Daar zitten we straks weer, met samengeknepen billetjes op de bank. Ons urenlang door de meest wanstaltige muzikale uitspattingen heen te worstelen, tot we eindelijk horen of Finland, Kroatië en Israël ons genoeg punten gunnen om weer eens keer naar de finale te mogen.

Voor de één is het Eurovisie Songfestival een jaarlijkse martelgang, voor de ander een feest. Iedereen heeft er in elk geval een mening over. Wie zijn wij dan om daarin achter te blijven?

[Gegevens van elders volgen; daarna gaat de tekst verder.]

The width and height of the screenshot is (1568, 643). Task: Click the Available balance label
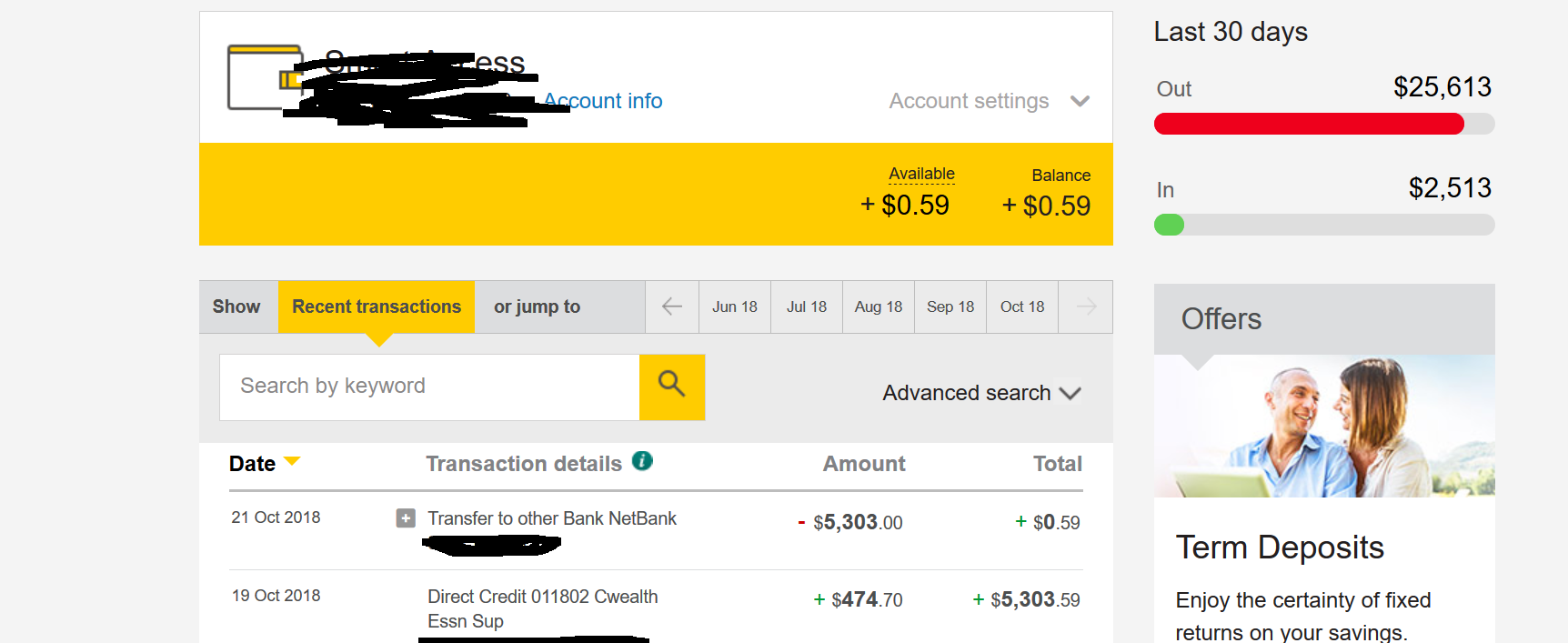pyautogui.click(x=921, y=174)
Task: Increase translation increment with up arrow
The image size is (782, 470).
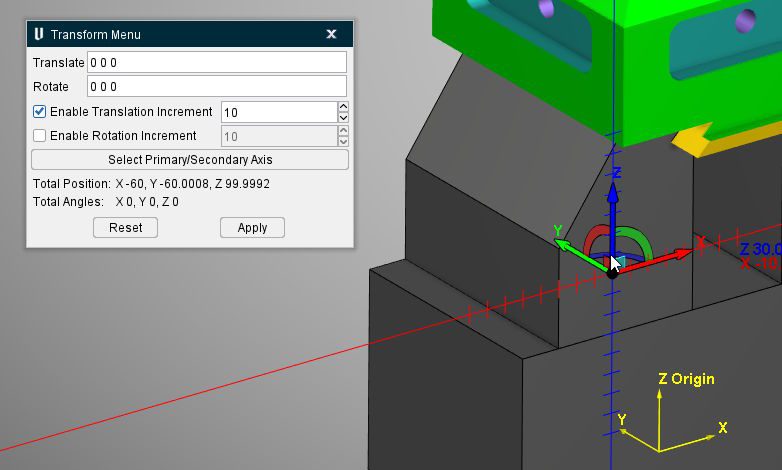Action: click(343, 107)
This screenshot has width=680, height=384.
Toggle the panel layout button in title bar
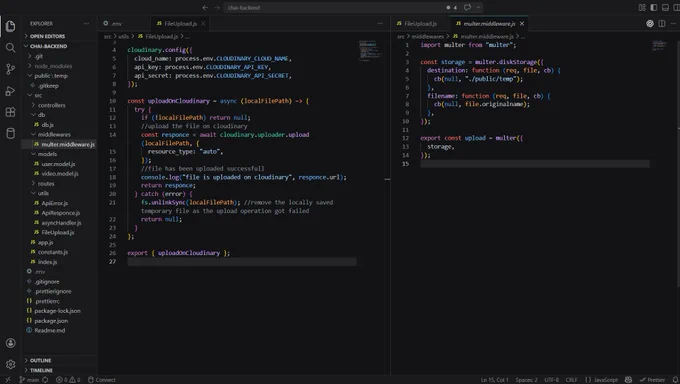point(665,7)
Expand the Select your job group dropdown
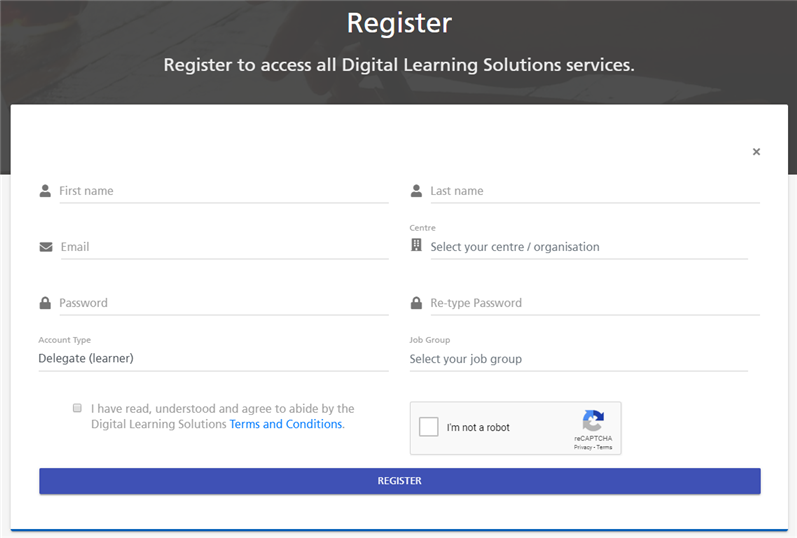797x538 pixels. point(578,359)
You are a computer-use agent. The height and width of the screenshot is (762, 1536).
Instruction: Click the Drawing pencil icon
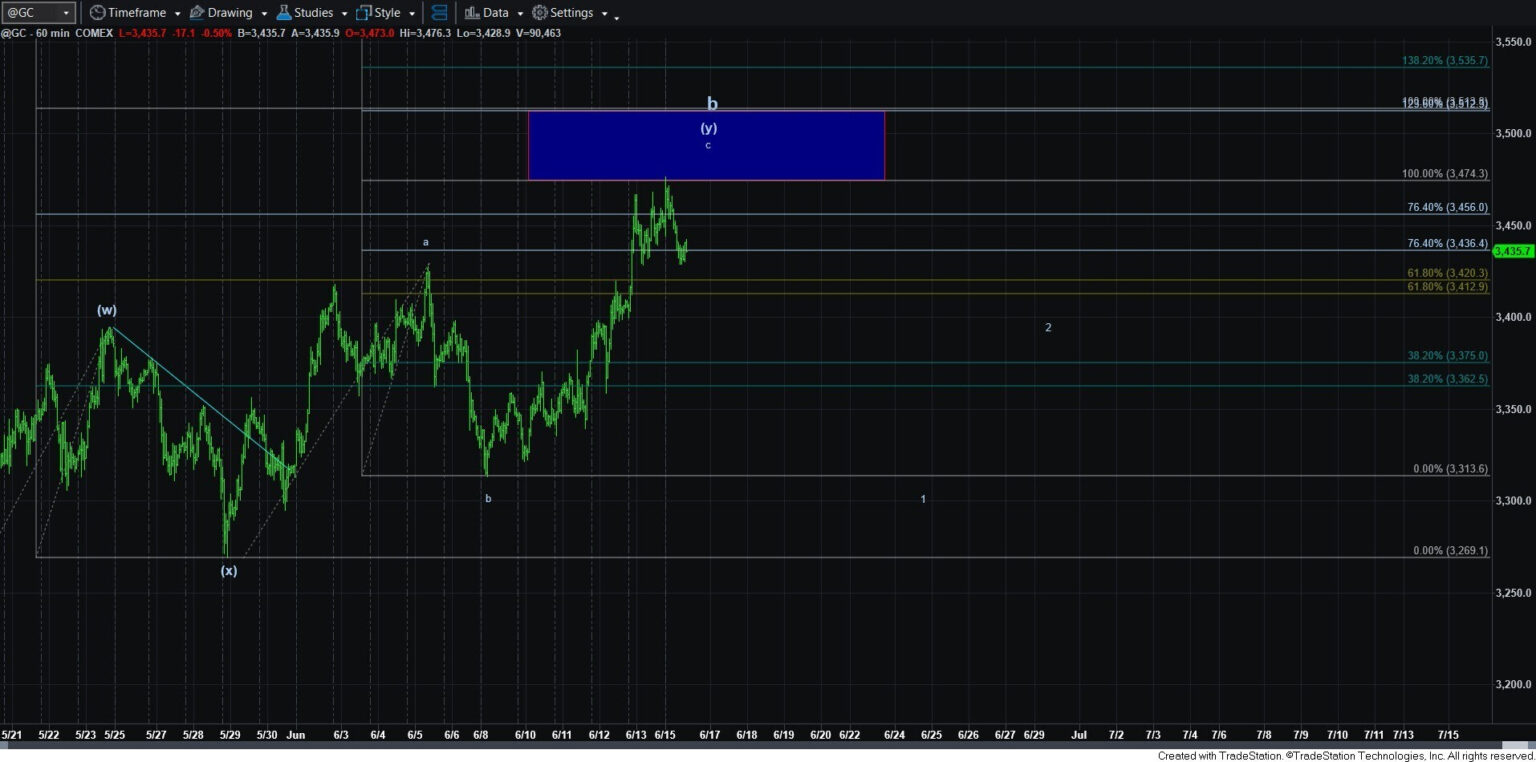[x=197, y=13]
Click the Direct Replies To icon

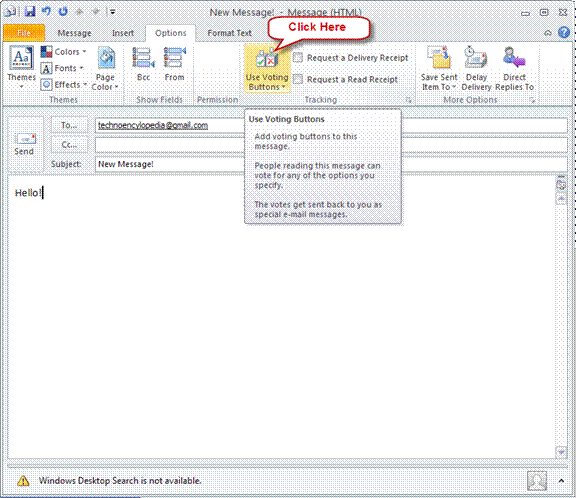pyautogui.click(x=514, y=58)
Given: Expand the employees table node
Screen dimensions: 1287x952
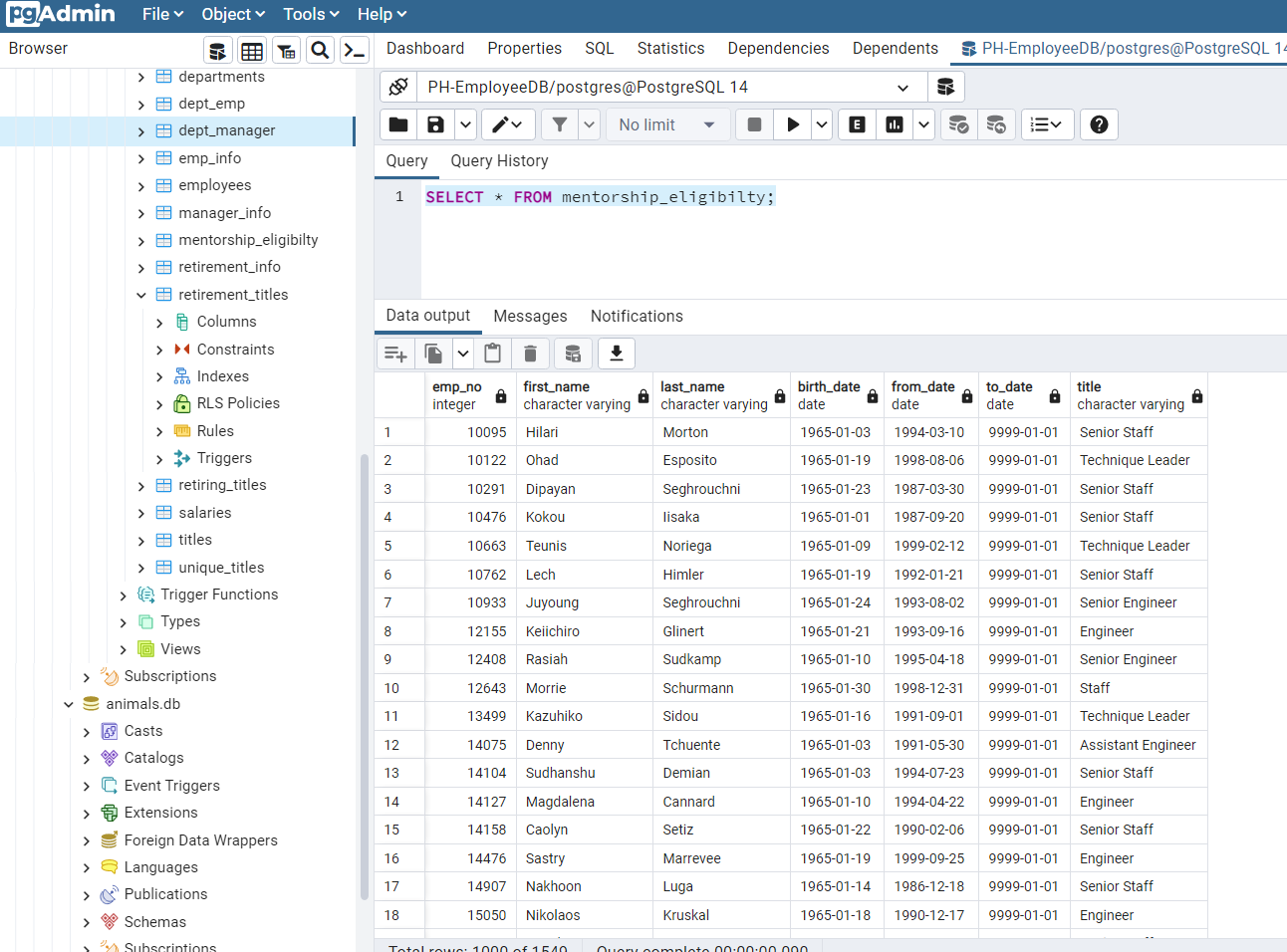Looking at the screenshot, I should 140,186.
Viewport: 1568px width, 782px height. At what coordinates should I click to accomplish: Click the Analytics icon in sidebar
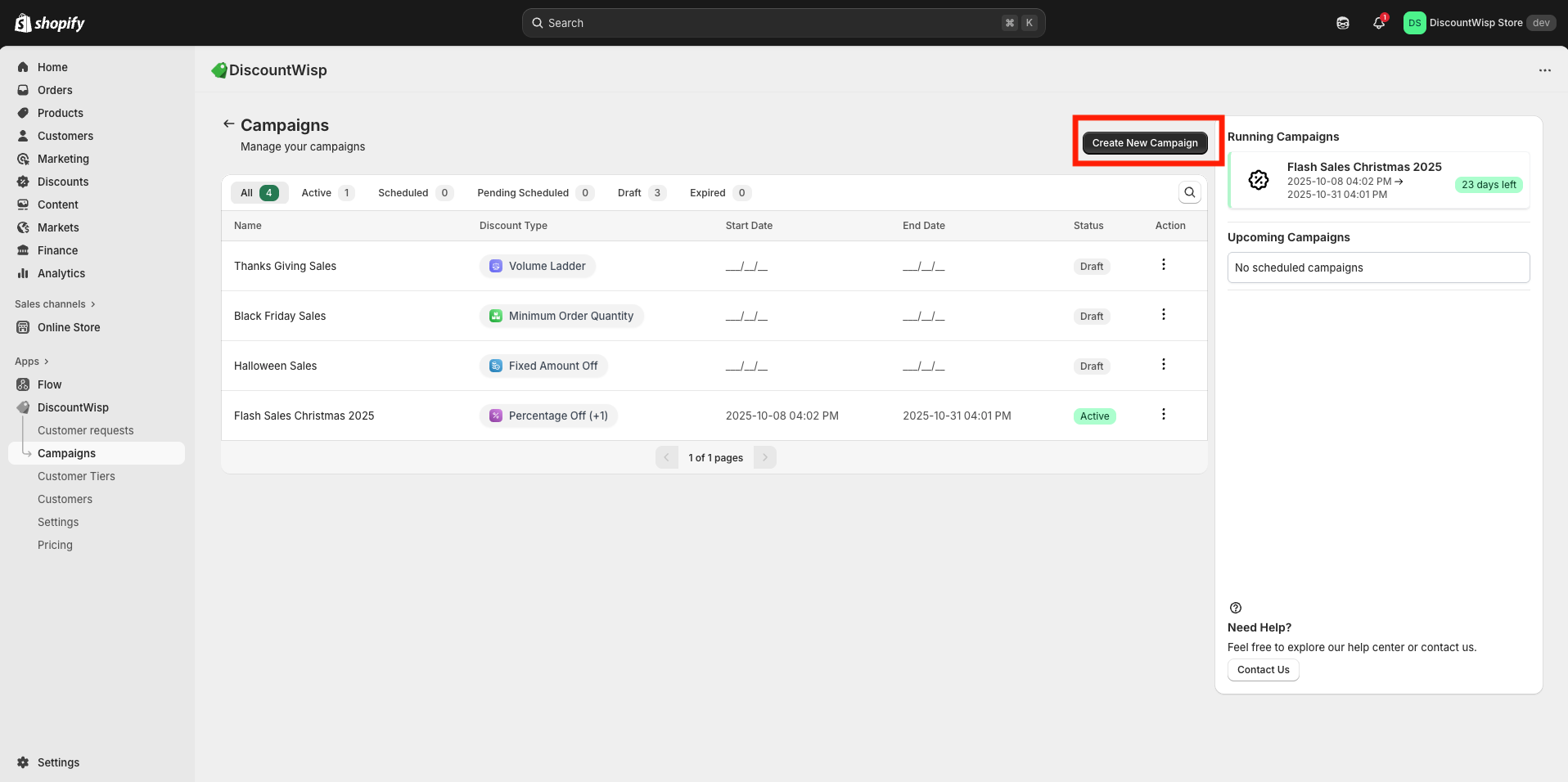(x=23, y=273)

Ondergewaardeerde Liedjes presents: de meest ondergewaardeerde Songfestival-liedjes. Volgens ons dan, want onderaan mag er natuurlijk weer gestemd worden. En dat er verschil is tussen sceptici en fans blijkt ook hier weer – een blogger kan zelfs niet kiezen en verdedigt vijf favorieten. En dat kan, want het is feest.

Wie geef jij douze points?

Keuze Martijn Vet: France Gall – Poupée De Cire, Poupée De Son (1965)

Na 1965 hadden we het Songfestival voor voltooid moeten verklaren

Ik heb getwijfeld over België. Als er één land is dat een paar zwaar ondergewaardeerde songfestivalliedjes inzond, dan is het wel het land van Pas de Deux en Telex.
En met een beetje fantasie had France Gall ook best voor België uit kunnen komen, daar doen ze bij Eurovisie niet zo moeilijk over. Maar het werd Luxemburg.

Iedereen die liedjes pretendeert te schrijven, zou dagelijks verplicht tienmaal naar Poupée de Cire, Poupée de Son moeten luisteren. Het is in feite één groot euforisch refrein, met twee keer een subtiel bruggetje en natuurlijk een kleine solo, die precies de melodie van het refrein volgt. Een melodie zo onweerstaanbaar dat je je afvraagt waarom het Songfestival na 1965 niet gewoon voor voltooid werd verklaard. Maar nee, ieder jaar doen weer meer liedjesschrijvers zinloze pogingen deze ultieme winnaar naar de kroon te steken. Ze mogen de grond nog niet kussen waar schrijver Serge Gainsbourg op heeft gelopen.

Keuze Ilona de Bok: Bucks Fizz – Making Your Mind Up (1981)

De boodschap: eerst slettebakken, dan pas een relatie aangaan

Las Ketchup, kennen we die nog? Drie leuke, frisse meiden die een schattig dansje doen en met een aanstekelijk accent zingen. Bij het zien van het dansje moest ik meteen aan Bucks Fizz denken. Dát was pas een dansje.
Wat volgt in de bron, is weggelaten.